Engineering Saccharomyces cerevisiae for De Novo Biosynthesis of 3′-Hydroxygenistein

The polyhydroxy isoflavone 3'-hydroxygenistein (3'-OHG) has a wide range of pharmaceutical and nutraceutical benefits. Therefore, it is important to develop an efficient and sustainable method for 3'-OHG production. Here, we engineered the metabolic pathways of Saccharomyces cerevisiae to achieve de novo biosynthesis of 3'-OHG. First, we screened 2-hydroxyisoflavanone synthase (IFS), cytochrome P450 reductase, and 2-hydroxyisoflavanone dehydratase from different sources and optimized the best combination via promoter engineering.

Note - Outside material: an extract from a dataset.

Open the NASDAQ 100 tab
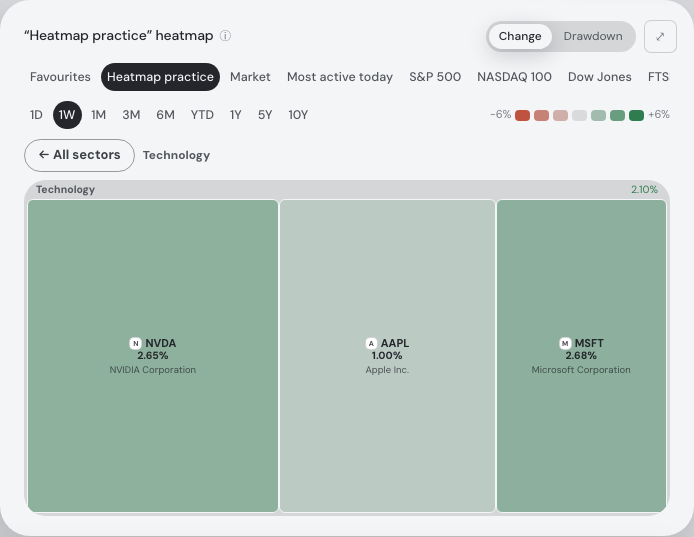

Next, we demonstrated that amplification of the rate-limiting enzyme PlIFS from Pueraria lobata improved genistein production. Increasing the availability of the cofactor heme further increased genistein titer to 44.55 ± 1.82 mg/L. Subsequently, screening and multicopy integration of isoflavone-3'-hydroxylase achieved 13.23 ± 0.27 mg/L 3'-OHG from 100 mg/L naringenin. Finally, 1.40 ± 0.02 mg/L 3'-OHG could be achieved via the de novo biosynthesis pathway. The final strain generated in this study will facilitate the production of polyhydroxy isoflavones via the 3'-OHG biosynthetic pathway.